On February 1 2022, the Facebook page for Missouri radio station Y107 (KTXY-FM) shared a meme about Dasia Taylor, a teenager who purportedly developed a suture technology to detect infections:
Alongside the meme, Y107 simply hashtagged the post #BlackHistoryMonth, and no source or citation for its claims appeared anywhere on the post. In addition to a photograph of a young woman in a laboratory setting, text read:
This is Dasia Taylor.
She invented a new type of suture that changes color to show if a wound is infected.
She won the state science fair, became a finalist in a national competition, and now has her sights set on a patent.
She’s only 17.
Google Trends data indicated sustained interest in searches related to the post for the seven-day period ending February 17 2022. Searches for “Dasia Taylor” and “Dasia Taylor suture” were both popular.
A search involving the text of the meme led to a March 28 2021 tweet from the verified account @Goodable, which appeared to be the basis of the Y107 Facebook post. Information including the account handle and date were cropped out when it moved from Twitter to Facebook:
In a follow-up tweet from the same day, @Goodable linked to two articles about Dasia Taylor and the suture she developed. One was a January 2021 article in Iowa outlet The Gazette, “West High senior creates color-changing sutures to detect infection.”
That coverage included the image of Taylor seen in the tweet, and it reported in part:
Iowa City West High School student Dasia Taylor is creating surgical sutures that change color to let patients know if a wound is infected.
After a year of research, the 17-year-old is working on getting her sutures patented. She envisions these sutures being used in developing countries where they can save lives and money … Dasia was named among the top 300 scholars this year  for her project in the 80th Regeneron Science Talent Search, a science and math competition for high school seniors … Dasia’s sutures work by changing color if the patients pH level alters, indicating an infection.
On March 25 2021, three days prior to the tweet, SmithsonianMag.com published “This High Schooler Invented Color-Changing Sutures to Detect Infection,” quoting Taylor:
Infections after Cesarean sections particularly caught Taylor’s attention. In some African nations, up to 20 percent of women who give birth by C-section then develop surgical site infections. Research has also shown that health centers in Sierra Leone, the Democratic Republic of the Congo and Burundi have similar or lower rates of infection, at between 2 and 10 percent, following C-sections than the U.S., where rates range from 8 to 10 percent.
“I’ve done a lot of racial equity work in my community, I’ve been a guest speaker at several conferences,” says Taylor. “So when I was presented with this opportunity to do research, I couldn’t help but go at it with an equity lens.”

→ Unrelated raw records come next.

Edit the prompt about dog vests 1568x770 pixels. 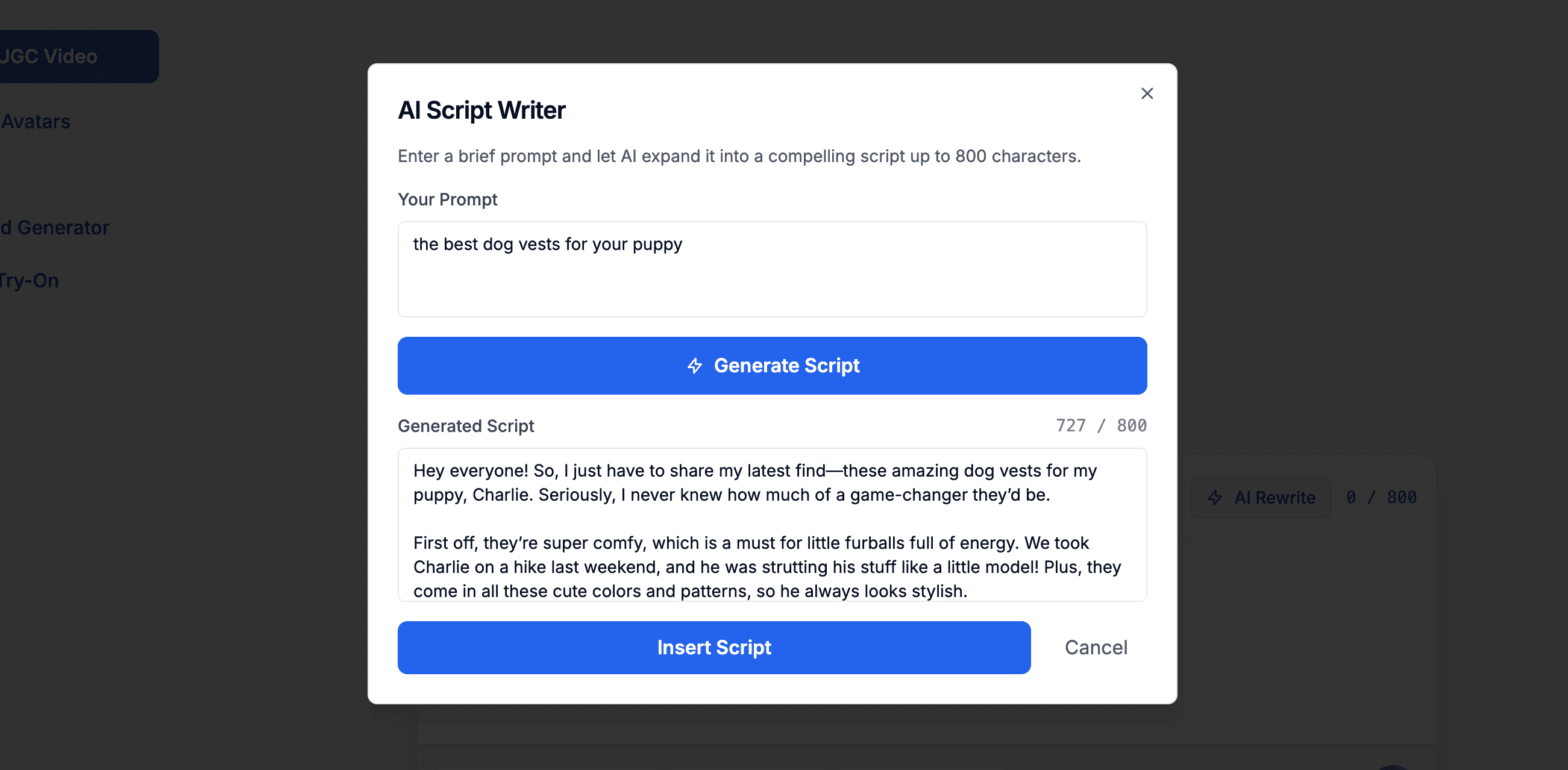[772, 268]
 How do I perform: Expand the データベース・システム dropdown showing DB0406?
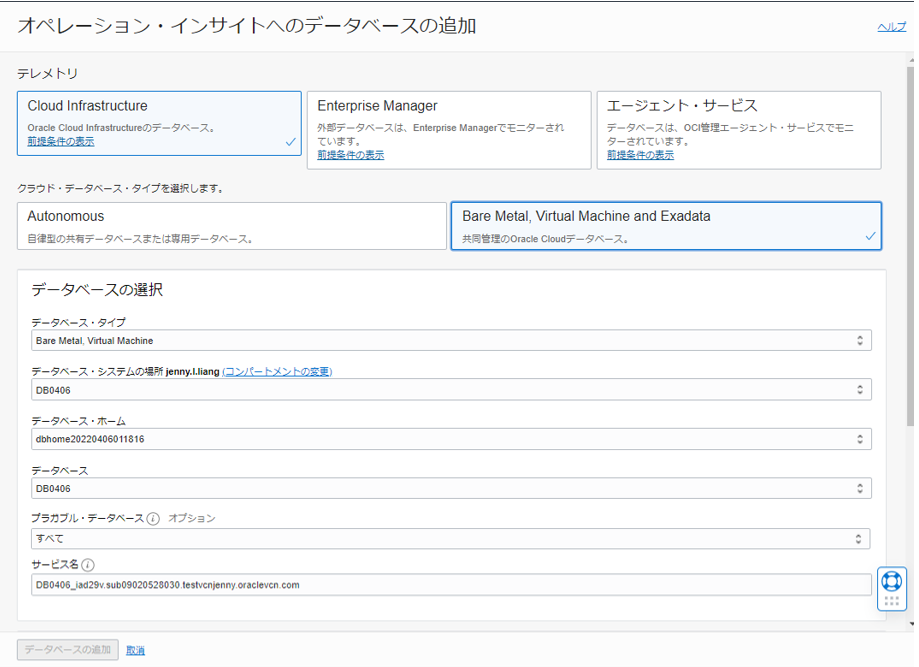point(451,390)

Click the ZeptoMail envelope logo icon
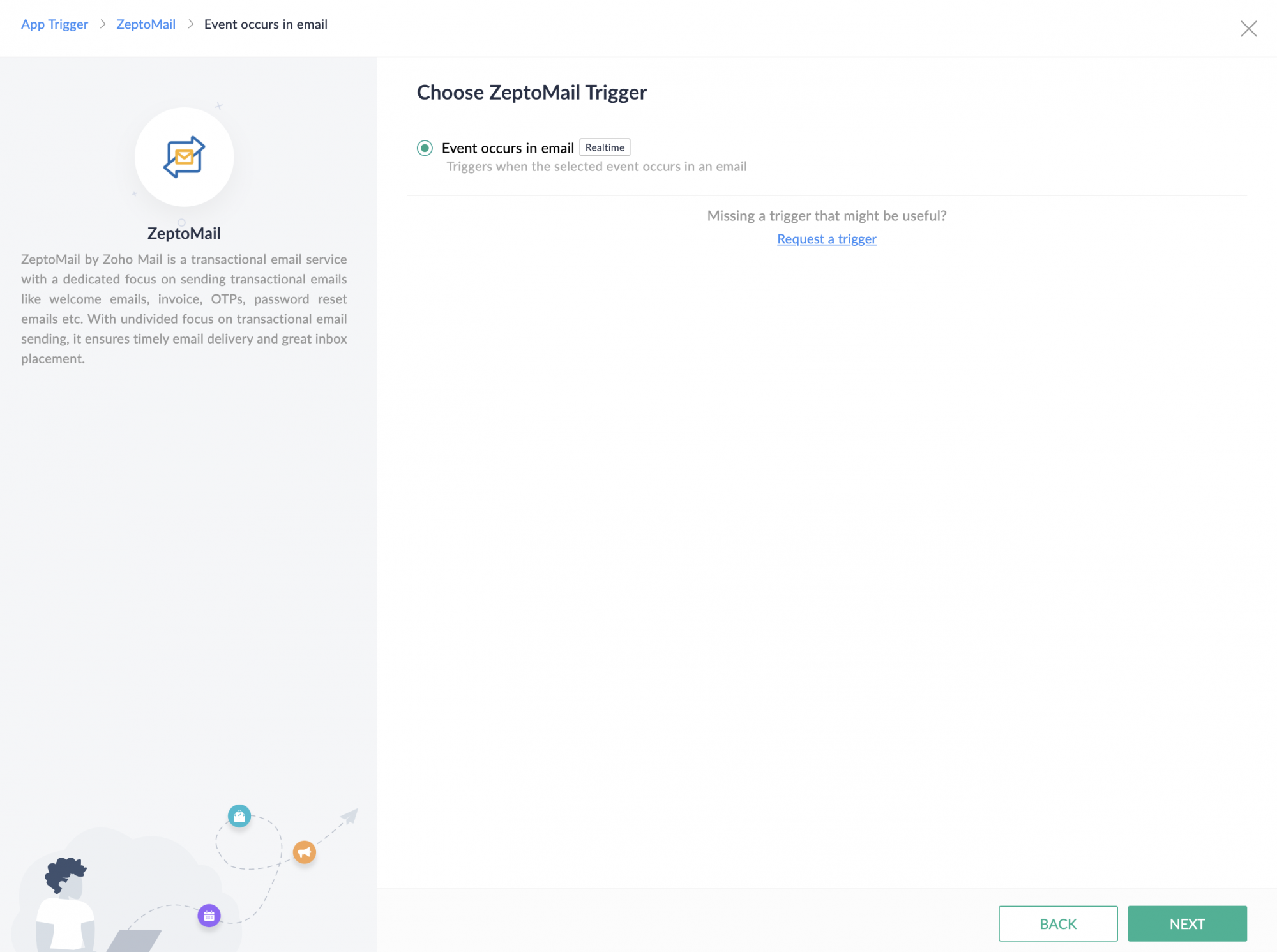(x=184, y=156)
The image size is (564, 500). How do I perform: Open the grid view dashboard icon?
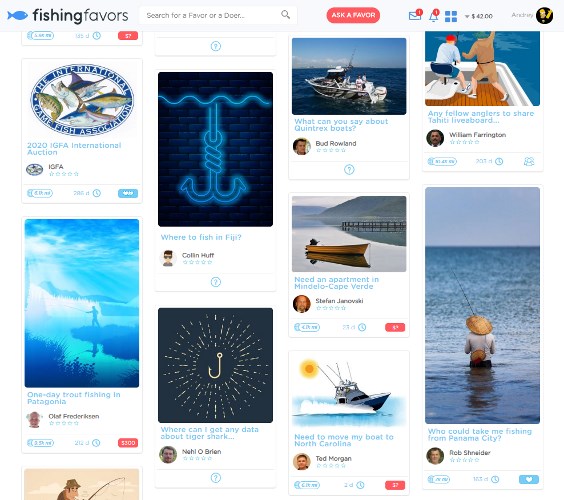point(451,16)
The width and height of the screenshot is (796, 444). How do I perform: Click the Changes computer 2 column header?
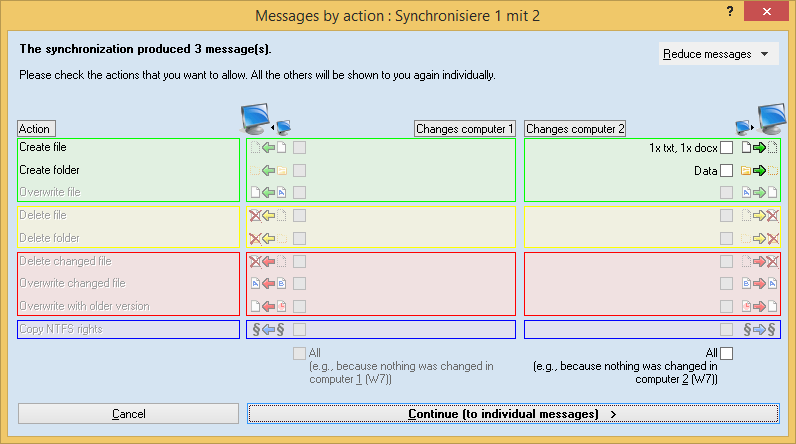(576, 129)
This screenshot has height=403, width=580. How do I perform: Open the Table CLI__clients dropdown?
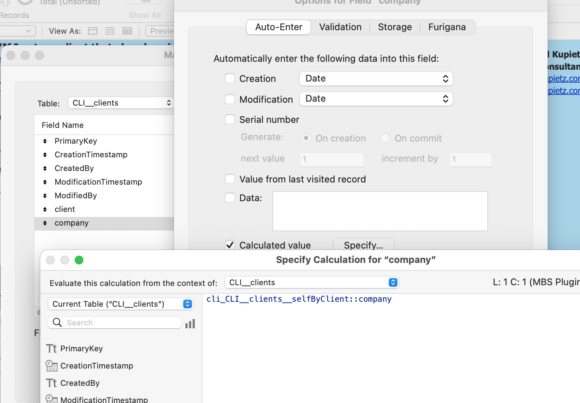(x=121, y=103)
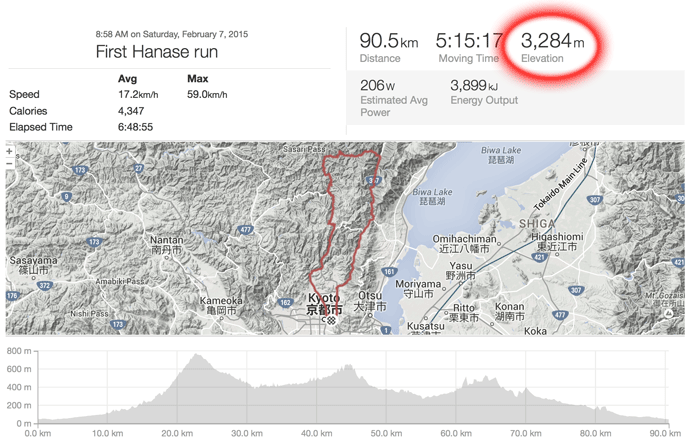Screen dimensions: 690x442
Task: Click the elevation chart at the 45 km peak
Action: coord(349,366)
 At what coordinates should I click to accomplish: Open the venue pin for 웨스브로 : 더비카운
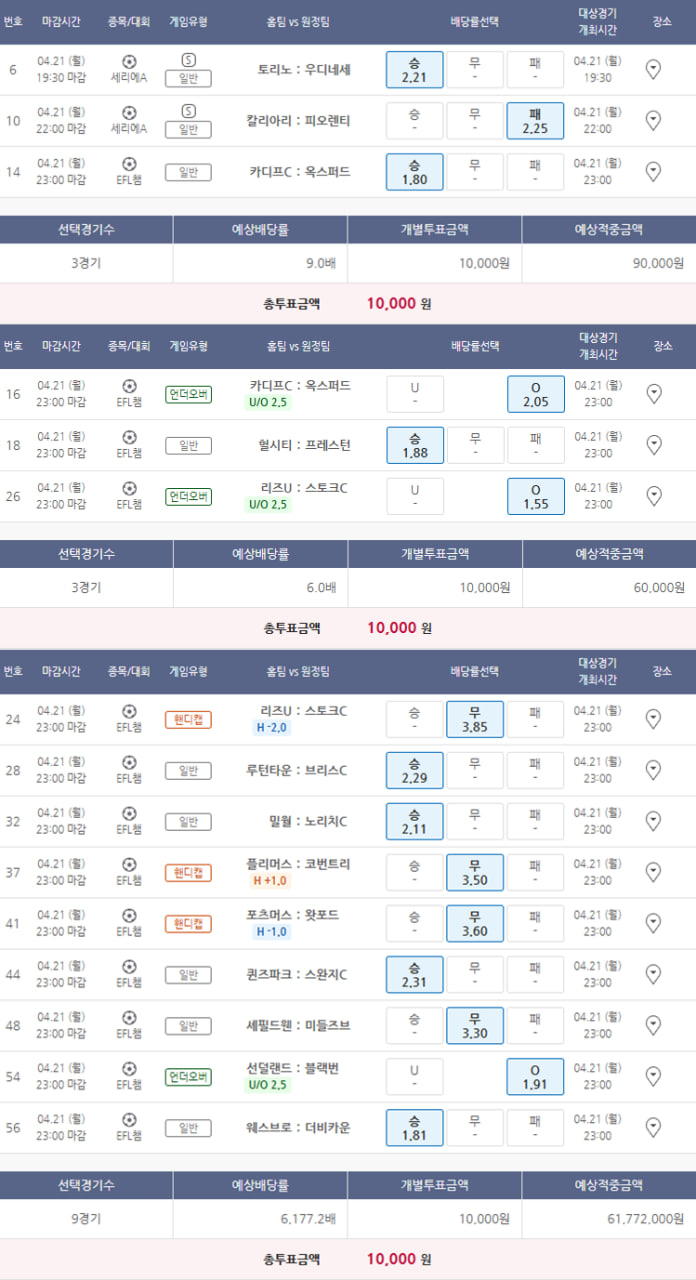tap(653, 1127)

In addition to describing Taylor’s inspiration for the color-changing, infection-detecting sutures, the outlet further described how Taylor tested and developed them:
Healthy human skin is naturally acidic, with a pH around five. But when a wound becomes infected, its pH goes up to about nine. Changes in pH can be detected without electronics; many fruits and vegetables are natural indicators that change color at different pH levels.
“I found that beets changed color at the perfect pH point,” says Taylor. Bright red beet juice turns dark purple at a pH of nine. “That’s perfect for an infected wound. And so, I was like, ‘Oh, okay. So beets is where it’s at.’”
Next, Taylor had to find a suture thread that would hold onto the dye. She tested ten different materials, including standard suture thread, for how well they picked up and held the dye, whether the dye changed color when its pH changed, and how their thickness compared to standard suture thread. After her school transitioned to remote learning, she could spend four or five hours in the lab on an asynchronous lesson day, running experiments.
A cotton-polyester blend checked all the boxes. After five minutes under an infection-like pH, the cotton-polyester thread changes from bright red to dark purple. After three days, the purple fades to light gray.
A February 2022 Facebook post about Dasia Taylor’s suture innovation spread virally; the post was a screenshot of a March 2021 tweet by the account @Goodable. In January 2021, Iowa’s The Gazette reported on Taylor’s color-changing sutures. In March 2021, SmithsonianMag.com profiled Taylor, reporting on why and how she developed a suture that changes color to detect an infected wound. Although the original tweet was from March 2021, its claims were accurate and reported upon in early 2021.